Quelle: HDE/Ho otografen
Magazin MitbestimmungPro & Contra: Sollen mehr Geschäfte am Sonntag öffnen dürfen?
Ja - sagt Stefan Genth, Hauptgeschäftsführer des Handelsverbandes Deutschland (HDE). Nein - sagt Orhan Akman, Verdi-Bundesfachgruppenleiter Einzel- und Versandhandel.
Stefan Genth ist der Hauptgeschäftsführer des Handelsverbandes Deutschland (HDE)
Ja. Die Möglichkeit zur gelegentlichen und verlässlichen Sonntagsöffnung ist für den Einzelhandel wichtig. Viele Nicht-Lebensmittelhändler mussten auf dem Höhepunkt der Corona-Krise ihre Geschäfte geschlossen halten. Für diese Unternehmen wären offene Sonntage eine Chance, wenigstens etwas des verlorenen Umsatzes aufzuholen.

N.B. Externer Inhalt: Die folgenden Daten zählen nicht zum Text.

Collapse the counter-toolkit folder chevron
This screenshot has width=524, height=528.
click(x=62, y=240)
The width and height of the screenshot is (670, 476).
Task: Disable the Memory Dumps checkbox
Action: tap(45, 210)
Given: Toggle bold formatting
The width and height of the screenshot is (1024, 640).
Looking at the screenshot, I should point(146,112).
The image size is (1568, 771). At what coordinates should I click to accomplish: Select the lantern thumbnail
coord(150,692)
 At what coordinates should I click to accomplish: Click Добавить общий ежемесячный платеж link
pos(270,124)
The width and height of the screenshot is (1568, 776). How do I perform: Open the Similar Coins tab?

Sonntagsöffnungen können in Zeiten der Pandemie auch einen Beitrag leisten, die Kundenströme zu entzerren und somit Zusammenballungen in den Innenstädten zu vermeiden. Darüber hinaus ist nicht einzusehen, warum dem Einzelhandel hier eine Sonderrolle zukommen soll. In der Gastronomie ist Sonntagsarbeit akzeptiert. Zudem ist die Ladenöffnung an Sonntagen in keinem anderen europäischen Land – außer in der Schweiz – derart beschränkt wie in Deutschland.

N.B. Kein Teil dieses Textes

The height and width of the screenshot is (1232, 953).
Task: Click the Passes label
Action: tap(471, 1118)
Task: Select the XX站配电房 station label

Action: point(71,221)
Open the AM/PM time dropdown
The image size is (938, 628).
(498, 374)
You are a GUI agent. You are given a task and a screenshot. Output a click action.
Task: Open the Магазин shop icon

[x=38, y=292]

Die Sonntagsöffnungen könnten auch der zunehmenden Verödung der Innenstädte entgegenwirken, und man würde damit auch dem starken Bedürfnis vieler Familien nach einem gemeinsamen Ausflug mit Einkaufserlebnis in den Stadtzentren entsprechen. Der Sonntag ist dafür ideal. Es geht in dieser schweren Zeit um die Existenz vieler Handelsunternehmen. Kurzfristige Klagen gegen bereits genehmigte Sonntagsöffnungen sind kontraproduktiv und helfen letztendlich keinem weiter: Die Unternehmen investieren vorab Geld für Werbung und Personal und müssen dieses Geld dann abschreiben. Das gefährdet am Ende Arbeitsplätze. Deshalb rufen wir die Gewerkschaften zu konstruktiver Zusammenarbeit auf.

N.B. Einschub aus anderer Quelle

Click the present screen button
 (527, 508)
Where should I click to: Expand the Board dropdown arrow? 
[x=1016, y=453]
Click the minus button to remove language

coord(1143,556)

Orhan Akman ist Verdi-Bundesfachgruppenleiter Einzel- und Versandhandel:
Nein. Die Ausweitung der Ladenöffnungszeiten wird immer dann aus der Mottenkiste geholt, wenn es im Einzelhandel kriselt. Nun ist es die Corona-Pandemie, die als Grund herhalten soll. Jahrzehntelang haben wir eine ständige Liberalisierung und Ausdehnung der Ladenöffnungszeiten erlebt. Die Fortsetzung einer solchen Deregulierung ist katastrophal für den Einzelhandel. Allein seit 2010 sind knapp 40 000 Unternehmen und Läden aus dem Markt verdrängt worden und mussten Insolvenz anmelden. Wir müssen uns vielmehr mit der Tarifflucht sowie mit den Auswirkungen der Plattformökonomie beschäftigen. Die großen Onlineplayer verweigern Tarifverträge, nutzen die öffentlich finanzierte Infrastruktur und zahlen zugleich kaum Steuern. Aber auch große Handelsunternehmen betreiben Tarifflucht.
Die immer weiter forcierte Ausdehnung der Ladenöffnungszeiten hat zusammen mit Tarifflucht und Lohndumping, Preiskriegen und extremen Mietsteigerungen der Ladenflächen bereits zu einer Verödung der Innenstädte geführt. Mit jedem Laden, der schließt, stirbt auch ein Teil des sozialen Lebens vor Ort. Doch das soziokulturelle Leben braucht auch Zeit, sich zu entwickeln. Verkaufsoffene Sonntage können nicht richten, was das ganze Jahr über schiefläuft. Daher werden wir zusammen mit unseren kirchlichen Bündnispartnern in der „Allianz für den freien Sonntag“ weiter für den Schutz des arbeitsfreien Sonntages kämpfen.